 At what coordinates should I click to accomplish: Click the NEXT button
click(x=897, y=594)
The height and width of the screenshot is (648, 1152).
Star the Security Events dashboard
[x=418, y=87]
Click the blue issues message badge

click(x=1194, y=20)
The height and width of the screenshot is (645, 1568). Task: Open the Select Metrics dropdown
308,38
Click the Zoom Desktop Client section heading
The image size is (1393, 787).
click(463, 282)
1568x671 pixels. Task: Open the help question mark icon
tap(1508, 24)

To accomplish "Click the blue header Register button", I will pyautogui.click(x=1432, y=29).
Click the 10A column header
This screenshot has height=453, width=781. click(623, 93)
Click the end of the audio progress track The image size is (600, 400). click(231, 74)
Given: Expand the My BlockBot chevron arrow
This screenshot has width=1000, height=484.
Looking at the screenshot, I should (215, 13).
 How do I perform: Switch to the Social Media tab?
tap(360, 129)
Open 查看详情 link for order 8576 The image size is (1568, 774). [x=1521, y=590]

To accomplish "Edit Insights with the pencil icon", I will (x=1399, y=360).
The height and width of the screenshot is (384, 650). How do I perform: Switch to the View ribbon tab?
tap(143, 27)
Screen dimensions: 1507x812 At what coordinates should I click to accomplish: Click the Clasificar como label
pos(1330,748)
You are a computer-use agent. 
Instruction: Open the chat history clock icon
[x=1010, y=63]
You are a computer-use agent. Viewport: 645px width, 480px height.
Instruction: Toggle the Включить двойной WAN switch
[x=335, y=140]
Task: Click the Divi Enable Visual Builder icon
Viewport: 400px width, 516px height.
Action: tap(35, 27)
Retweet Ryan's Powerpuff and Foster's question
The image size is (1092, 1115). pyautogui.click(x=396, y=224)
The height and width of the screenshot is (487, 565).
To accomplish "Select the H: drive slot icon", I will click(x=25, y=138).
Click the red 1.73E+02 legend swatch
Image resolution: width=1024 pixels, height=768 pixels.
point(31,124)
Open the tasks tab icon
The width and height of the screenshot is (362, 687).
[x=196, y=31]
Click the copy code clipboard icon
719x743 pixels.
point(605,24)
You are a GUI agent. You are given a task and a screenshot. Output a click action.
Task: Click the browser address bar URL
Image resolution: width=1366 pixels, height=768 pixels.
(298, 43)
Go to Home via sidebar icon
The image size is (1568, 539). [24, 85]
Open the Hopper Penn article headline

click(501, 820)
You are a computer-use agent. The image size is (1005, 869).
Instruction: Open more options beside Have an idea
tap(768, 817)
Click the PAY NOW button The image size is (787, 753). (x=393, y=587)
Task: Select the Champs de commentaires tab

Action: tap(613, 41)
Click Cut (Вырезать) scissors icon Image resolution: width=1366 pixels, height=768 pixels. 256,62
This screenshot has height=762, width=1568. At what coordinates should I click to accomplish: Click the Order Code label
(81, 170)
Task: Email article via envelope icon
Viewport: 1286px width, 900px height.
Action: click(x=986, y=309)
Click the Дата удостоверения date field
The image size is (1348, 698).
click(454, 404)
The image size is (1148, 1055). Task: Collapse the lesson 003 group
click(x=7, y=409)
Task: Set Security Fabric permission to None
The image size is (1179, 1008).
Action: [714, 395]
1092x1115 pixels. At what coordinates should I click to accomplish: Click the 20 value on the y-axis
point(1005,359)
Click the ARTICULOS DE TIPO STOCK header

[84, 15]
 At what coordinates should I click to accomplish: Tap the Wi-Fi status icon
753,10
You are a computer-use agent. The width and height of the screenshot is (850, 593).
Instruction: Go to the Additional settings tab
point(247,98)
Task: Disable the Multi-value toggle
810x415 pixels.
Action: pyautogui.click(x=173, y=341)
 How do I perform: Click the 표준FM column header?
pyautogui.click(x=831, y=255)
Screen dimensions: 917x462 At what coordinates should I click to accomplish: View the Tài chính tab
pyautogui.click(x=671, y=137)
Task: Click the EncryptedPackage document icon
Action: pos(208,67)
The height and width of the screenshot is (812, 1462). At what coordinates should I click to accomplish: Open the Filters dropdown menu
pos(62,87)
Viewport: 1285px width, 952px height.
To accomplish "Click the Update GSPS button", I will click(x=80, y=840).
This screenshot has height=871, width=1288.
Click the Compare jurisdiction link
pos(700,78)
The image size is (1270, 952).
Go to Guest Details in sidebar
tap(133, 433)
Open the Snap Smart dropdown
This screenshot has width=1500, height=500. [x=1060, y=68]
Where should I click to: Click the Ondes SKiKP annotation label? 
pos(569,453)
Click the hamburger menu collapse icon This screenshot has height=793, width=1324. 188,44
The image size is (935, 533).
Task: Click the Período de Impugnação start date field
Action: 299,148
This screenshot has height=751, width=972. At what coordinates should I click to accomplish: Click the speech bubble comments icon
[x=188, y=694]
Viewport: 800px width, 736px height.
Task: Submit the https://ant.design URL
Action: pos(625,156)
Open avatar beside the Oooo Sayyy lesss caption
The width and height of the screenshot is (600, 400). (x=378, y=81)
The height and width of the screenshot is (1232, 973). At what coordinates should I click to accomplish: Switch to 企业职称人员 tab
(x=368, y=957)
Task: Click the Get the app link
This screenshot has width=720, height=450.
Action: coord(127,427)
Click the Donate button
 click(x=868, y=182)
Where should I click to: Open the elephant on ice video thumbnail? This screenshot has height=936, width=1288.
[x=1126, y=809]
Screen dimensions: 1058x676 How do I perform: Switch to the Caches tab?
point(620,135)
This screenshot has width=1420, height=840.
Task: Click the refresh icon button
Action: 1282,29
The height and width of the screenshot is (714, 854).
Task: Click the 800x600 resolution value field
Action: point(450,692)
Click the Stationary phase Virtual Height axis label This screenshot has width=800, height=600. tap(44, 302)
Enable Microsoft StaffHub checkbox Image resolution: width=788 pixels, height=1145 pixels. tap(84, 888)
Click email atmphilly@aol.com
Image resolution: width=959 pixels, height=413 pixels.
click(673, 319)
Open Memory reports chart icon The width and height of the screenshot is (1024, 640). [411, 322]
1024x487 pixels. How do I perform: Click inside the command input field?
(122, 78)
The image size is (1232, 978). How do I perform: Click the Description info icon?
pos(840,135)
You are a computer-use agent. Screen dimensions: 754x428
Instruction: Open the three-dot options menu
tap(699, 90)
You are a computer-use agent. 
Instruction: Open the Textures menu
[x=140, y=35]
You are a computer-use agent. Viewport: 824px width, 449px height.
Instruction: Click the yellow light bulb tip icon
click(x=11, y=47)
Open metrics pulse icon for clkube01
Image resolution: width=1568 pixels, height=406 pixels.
* * * * * * * * *
▸ **DIRECTIONS**:
Your task is to repeat every entry above exactly.

▸ **ANSWER BELOW**:
 At what coordinates should I click to accomplish: Click the NEXT button
click(x=897, y=594)
The height and width of the screenshot is (648, 1152).
Star the Security Events dashboard
[x=418, y=87]
Click the blue issues message badge

click(x=1194, y=20)
The height and width of the screenshot is (645, 1568). Task: Open the Select Metrics dropdown
308,38
Click the Zoom Desktop Client section heading
The image size is (1393, 787).
click(463, 282)
1568x671 pixels. Task: Open the help question mark icon
tap(1508, 24)

To accomplish "Click the blue header Register button", I will pyautogui.click(x=1432, y=29).
Click the 10A column header
This screenshot has height=453, width=781. click(623, 93)
Click the end of the audio progress track The image size is (600, 400). click(231, 74)
Given: Expand the My BlockBot chevron arrow
This screenshot has width=1000, height=484.
Looking at the screenshot, I should (215, 13).
 How do I perform: Switch to the Social Media tab?
tap(360, 129)
Open 查看详情 link for order 8576 The image size is (1568, 774). [x=1521, y=590]

To accomplish "Edit Insights with the pencil icon", I will (x=1399, y=360).
The height and width of the screenshot is (384, 650). How do I perform: Switch to the View ribbon tab?
tap(143, 27)
Screen dimensions: 1507x812 At what coordinates should I click to accomplish: Click the Clasificar como label
pos(1330,748)
You are a computer-use agent. 
Instruction: Open the chat history clock icon
[x=1010, y=63]
You are a computer-use agent. Viewport: 645px width, 480px height.
Instruction: Toggle the Включить двойной WAN switch
[x=335, y=140]
Task: Click the Divi Enable Visual Builder icon
Viewport: 400px width, 516px height.
Action: tap(35, 27)
Retweet Ryan's Powerpuff and Foster's question
The image size is (1092, 1115). pyautogui.click(x=396, y=224)
The height and width of the screenshot is (487, 565).
To accomplish "Select the H: drive slot icon", I will click(x=25, y=138).
Click the red 1.73E+02 legend swatch
Image resolution: width=1024 pixels, height=768 pixels.
point(31,124)
Open the tasks tab icon
The width and height of the screenshot is (362, 687).
[x=196, y=31]
Click the copy code clipboard icon
719x743 pixels.
point(605,24)
You are a GUI agent. You are given a task and a screenshot. Output a click action.
Task: Click the browser address bar URL
Image resolution: width=1366 pixels, height=768 pixels.
(298, 43)
Go to Home via sidebar icon
The image size is (1568, 539). [24, 85]
Open the Hopper Penn article headline

click(501, 820)
You are a computer-use agent. The image size is (1005, 869).
Instruction: Open more options beside Have an idea
tap(768, 817)
Click the PAY NOW button The image size is (787, 753). (x=393, y=587)
Task: Select the Champs de commentaires tab

Action: tap(613, 41)
Click Cut (Вырезать) scissors icon Image resolution: width=1366 pixels, height=768 pixels. 256,62
This screenshot has height=762, width=1568. At what coordinates should I click to accomplish: Click the Order Code label
(81, 170)
Task: Email article via envelope icon
Viewport: 1286px width, 900px height.
Action: click(x=986, y=309)
Click the Дата удостоверения date field
The image size is (1348, 698).
click(454, 404)
The image size is (1148, 1055). Task: Collapse the lesson 003 group
click(x=7, y=409)
Task: Set Security Fabric permission to None
The image size is (1179, 1008).
Action: [714, 395]
1092x1115 pixels. At what coordinates should I click to accomplish: Click the 20 value on the y-axis
point(1005,359)
Click the ARTICULOS DE TIPO STOCK header

[84, 15]
 At what coordinates should I click to accomplish: Tap the Wi-Fi status icon
753,10
You are a computer-use agent. The width and height of the screenshot is (850, 593).
Instruction: Go to the Additional settings tab
point(247,98)
Task: Disable the Multi-value toggle
810x415 pixels.
Action: pyautogui.click(x=173, y=341)
 How do I perform: Click the 표준FM column header?
pyautogui.click(x=831, y=255)
Screen dimensions: 917x462 At what coordinates should I click to accomplish: View the Tài chính tab
pyautogui.click(x=671, y=137)
Task: Click the EncryptedPackage document icon
Action: pos(208,67)
The height and width of the screenshot is (812, 1462). At what coordinates should I click to accomplish: Open the Filters dropdown menu
pos(62,87)
Viewport: 1285px width, 952px height.
To accomplish "Click the Update GSPS button", I will click(x=80, y=840).
This screenshot has height=871, width=1288.
Click the Compare jurisdiction link
pos(700,78)
The image size is (1270, 952).
Go to Guest Details in sidebar
tap(133, 433)
Open the Snap Smart dropdown
This screenshot has width=1500, height=500. [x=1060, y=68]
Where should I click to: Click the Ondes SKiKP annotation label? 
pos(569,453)
Click the hamburger menu collapse icon This screenshot has height=793, width=1324. 188,44
The image size is (935, 533).
Task: Click the Período de Impugnação start date field
Action: 299,148
This screenshot has height=751, width=972. At what coordinates should I click to accomplish: Click the speech bubble comments icon
[x=188, y=694]
Viewport: 800px width, 736px height.
Task: Submit the https://ant.design URL
Action: pos(625,156)
Open avatar beside the Oooo Sayyy lesss caption
The width and height of the screenshot is (600, 400). (x=378, y=81)
The height and width of the screenshot is (1232, 973). At what coordinates should I click to accomplish: Switch to 企业职称人员 tab
(x=368, y=957)
Task: Click the Get the app link
This screenshot has width=720, height=450.
Action: coord(127,427)
Click the Donate button
 click(x=868, y=182)
Where should I click to: Open the elephant on ice video thumbnail? This screenshot has height=936, width=1288.
[x=1126, y=809]
Screen dimensions: 1058x676 How do I perform: Switch to the Caches tab?
point(620,135)
This screenshot has width=1420, height=840.
Task: Click the refresh icon button
Action: 1282,29
The height and width of the screenshot is (714, 854).
Task: Click the 800x600 resolution value field
Action: point(450,692)
Click the Stationary phase Virtual Height axis label This screenshot has width=800, height=600. tap(44, 302)
Enable Microsoft StaffHub checkbox Image resolution: width=788 pixels, height=1145 pixels. tap(84, 888)
Click email atmphilly@aol.com
Image resolution: width=959 pixels, height=413 pixels.
click(673, 319)
Open Memory reports chart icon The width and height of the screenshot is (1024, 640). [411, 322]
1024x487 pixels. How do I perform: Click inside the command input field?
(122, 78)
The image size is (1232, 978). How do I perform: Click the Description info icon?
pos(840,135)
You are a computer-use agent. Screen dimensions: 754x428
Instruction: Open the three-dot options menu
tap(699, 90)
You are a computer-use agent. 
Instruction: Open the Textures menu
[x=140, y=35]
You are a computer-use agent. Viewport: 824px width, 449px height.
Instruction: Click the yellow light bulb tip icon
click(x=11, y=47)
Open metrics pulse icon for clkube01
Image resolution: width=1568 pixels, height=406 pixels.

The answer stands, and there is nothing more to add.